A Biographical Multimedia Mosaic...



Godfred Skjerne, an historian of music, was one of the few people in the musical world that could see the uniqueness and the qualities of Langgaard's music. In 1916, Skjerne wrote a portrait of Langgaard in Illustreret Tidende. Of all the articles written about Langgaard in his lifetime, this one shows the greatest insight, but by itself it was not enough to pave the way for a wider understanding of what Langgaard was striving to achieve.

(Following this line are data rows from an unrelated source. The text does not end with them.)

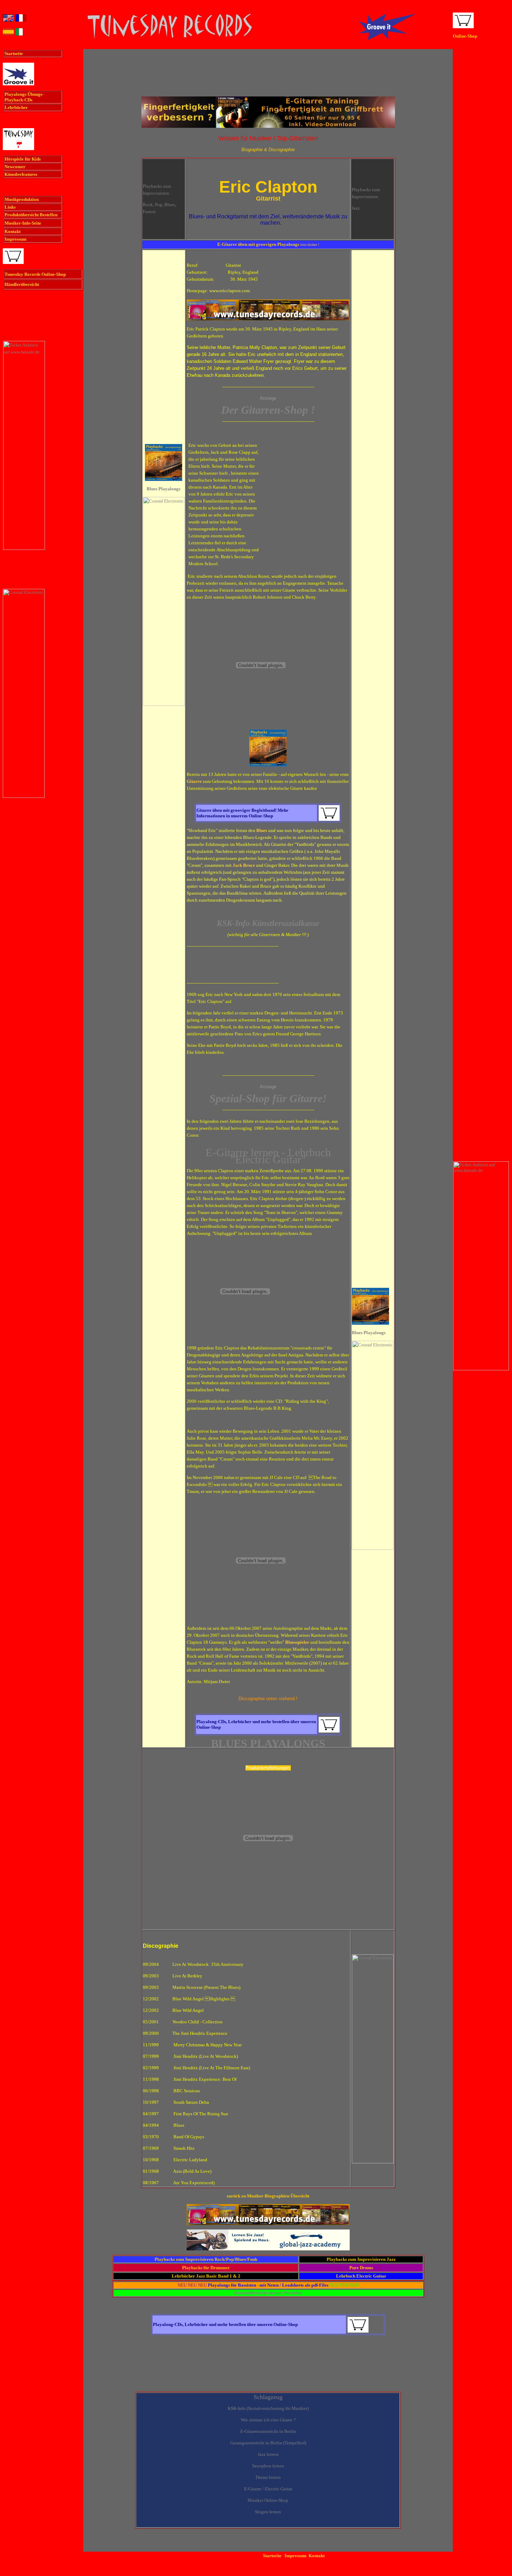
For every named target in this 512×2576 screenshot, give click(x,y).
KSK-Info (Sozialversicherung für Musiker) (268, 2408)
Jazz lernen (268, 2454)
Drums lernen (268, 2477)
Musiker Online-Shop (268, 2500)
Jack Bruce (244, 865)
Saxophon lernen (268, 2465)
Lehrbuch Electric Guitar (361, 2276)
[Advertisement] (268, 75)
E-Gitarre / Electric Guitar (268, 2488)
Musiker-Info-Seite (23, 223)
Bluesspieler (297, 1642)
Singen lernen (268, 2511)
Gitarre (194, 781)
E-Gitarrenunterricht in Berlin (268, 2431)
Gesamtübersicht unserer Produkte (268, 2292)
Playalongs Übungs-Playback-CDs (24, 97)
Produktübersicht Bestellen (31, 214)
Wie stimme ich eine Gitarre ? (268, 2419)
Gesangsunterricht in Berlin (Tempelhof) (268, 2442)
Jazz (356, 208)
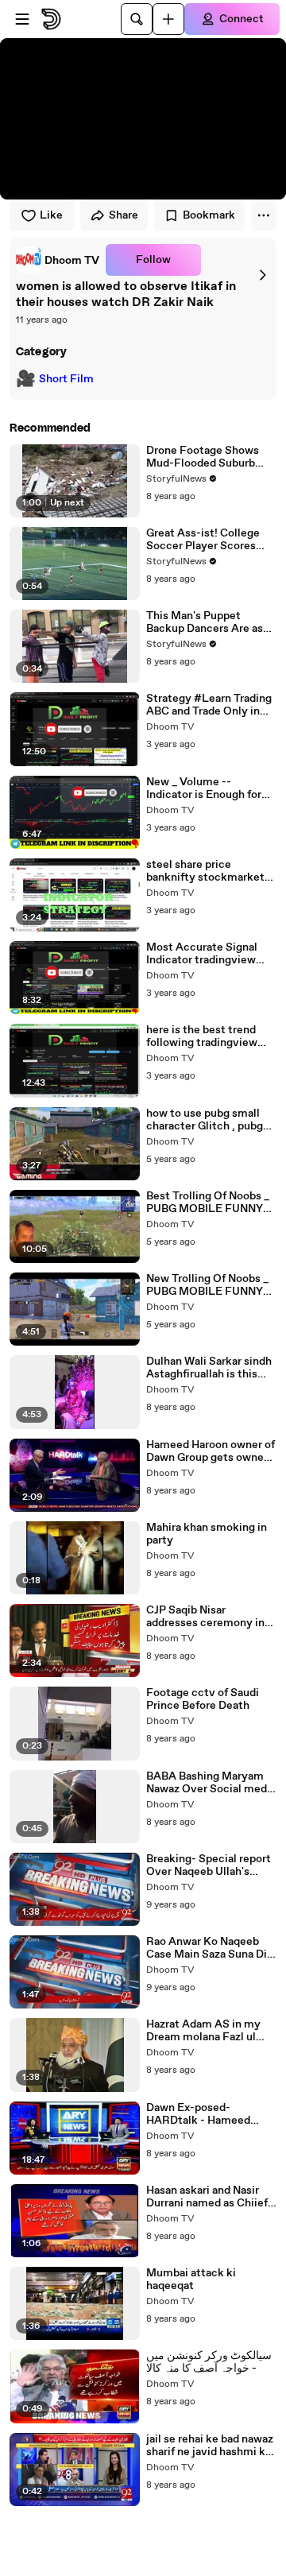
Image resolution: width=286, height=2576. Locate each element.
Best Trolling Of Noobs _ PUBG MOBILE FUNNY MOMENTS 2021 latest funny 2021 (207, 1202)
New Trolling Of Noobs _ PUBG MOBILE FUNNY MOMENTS (207, 1285)
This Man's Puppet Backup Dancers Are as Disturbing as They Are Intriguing (204, 622)
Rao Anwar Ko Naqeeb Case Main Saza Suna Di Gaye (206, 1948)
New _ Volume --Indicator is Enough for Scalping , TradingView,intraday (203, 788)
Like (51, 215)
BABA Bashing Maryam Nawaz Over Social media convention (211, 1782)
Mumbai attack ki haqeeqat (191, 2279)
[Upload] (168, 19)
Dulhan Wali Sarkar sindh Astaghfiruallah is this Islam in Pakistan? (209, 1368)
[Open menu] (22, 19)
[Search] (137, 19)
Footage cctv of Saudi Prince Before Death (202, 1699)
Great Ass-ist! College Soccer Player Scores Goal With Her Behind (203, 539)
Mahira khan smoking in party (206, 1534)
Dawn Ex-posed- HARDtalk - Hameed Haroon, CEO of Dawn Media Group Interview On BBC (204, 2114)
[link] (57, 260)
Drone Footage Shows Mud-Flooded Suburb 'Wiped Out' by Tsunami (206, 457)
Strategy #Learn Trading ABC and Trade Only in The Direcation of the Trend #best (209, 705)
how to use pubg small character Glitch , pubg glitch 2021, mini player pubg (205, 1120)
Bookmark (209, 215)
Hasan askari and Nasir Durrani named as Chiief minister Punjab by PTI (207, 2197)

This photograph of Langgaard at his harmonium in his home in Niels Juelsgade was taken in 1916 to illustrate an article in "Illustreret Tidende" portraying Langgaard, written by Godtfred Skjerne. The 22-year-old composer was at that time working on Symphony No. 4, which he outlined in the course of a week in March 1916.

Skjerne wrote as follows concerning Langgaard's isolation:
"... The world of music here at home is so narrow. Misinterpreted by some, hardly understood by others, so far the passive resistance has been strong enough to keep him out, as he stands alone, far from the swarming anthills of the cliques..."

About Langgaard's conception of music, Skjerne had this to say:
"For [Langgaard]... music is... a reality, not just form, and not just a picture. For him music is almost something transcendental, a sort of clairvoyancy which can only be reached with music as the medium; something mysterious, in other words, that fills the soul, something visionary, to which music offers the only road."

Finally, Godtfred Skjerne possessed an - almost prophetic - insight into the way in which Langgaard's music interprets, comments on and supplements the Romantic tradition in music. Langgaard's production, according to Skjerne is, "an inexhaustible source of enrichment and renewal of the normal approach to music".